To this day, after a century of wind and rain, these houses are still the shining highlights of Guangzhou’s residential area, attracting people from all over the world to visit. Many college students use this place as a weekend destination and a date spot.
Huanghua New Village, about 5 kilometers away from the Dongshan Western-style buildings, is surrounded by towering green trees and has dozens of villas built around 1955. It is called the Overseas Chinese New Village.
These houses were built after the founding of the People’s Republic of China, when a large number of overseas Chinese returned to China to participate in the socialist revolution and construction. In order to provide them with a place to live, the government used a variety of investment methods to build them.
The villas here were built only 30 years apart from the villas in Dongshan, but they are worlds apart from the red-walled and elegant houses in Dongshan. Their stone-washed exterior walls are dull and gray, and their facades are relatively rigid and lifeless.
Although the Overseas Chinese New Village is very simple compared with the Western-style buildings in Dongshan, it still has a noble and upright style compared with the residential buildings nearby.
The observer can’t help but sigh, why are the newly built houses not as beautiful as the old houses, and the old houses not as beautiful as the even older houses?

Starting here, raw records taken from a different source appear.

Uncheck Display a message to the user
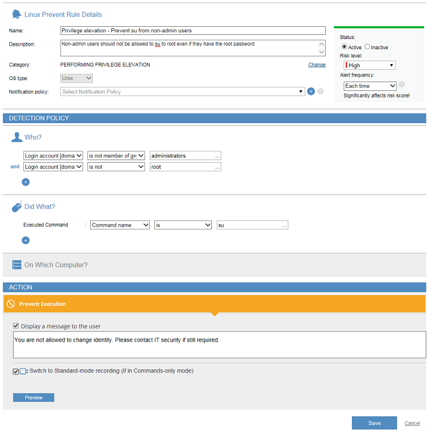Viewport: 434px width, 431px height. click(16, 326)
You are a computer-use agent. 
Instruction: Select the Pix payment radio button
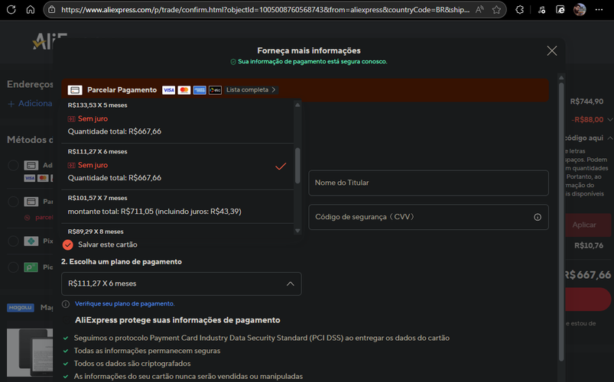13,241
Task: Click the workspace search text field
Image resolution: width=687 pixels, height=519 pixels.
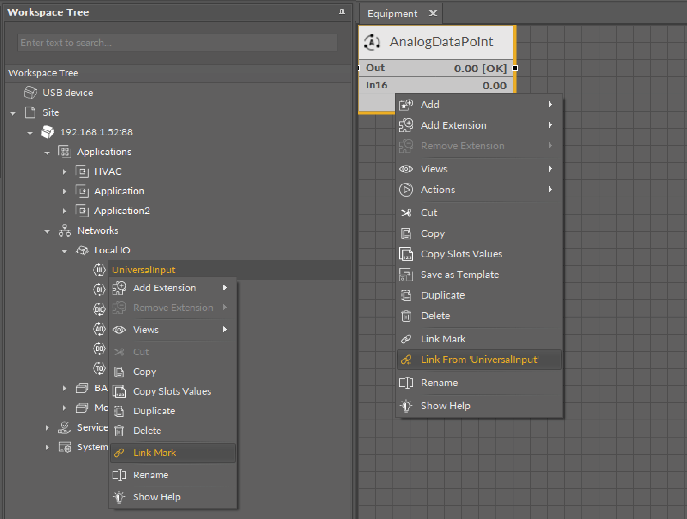Action: tap(177, 43)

Recently, I visited Mong Cai in Vietnam. Mong Cai is only separated from Dongxing City in Guangxi Province by a small river of 100 meters. The houses I saw in Mong Cai are unique in style, each with its own characteristics, with smiling courtyards and bright colors.
Objectively speaking, Mong Cai is several times more elegant than the houses in most cities in China.
Houses, or rather buildings, are the three-dimensional expression of the culture of a place and a period. Just as people’s clothing is a reflection of the prosperity of a society’s culture and the flourishing of its civilization.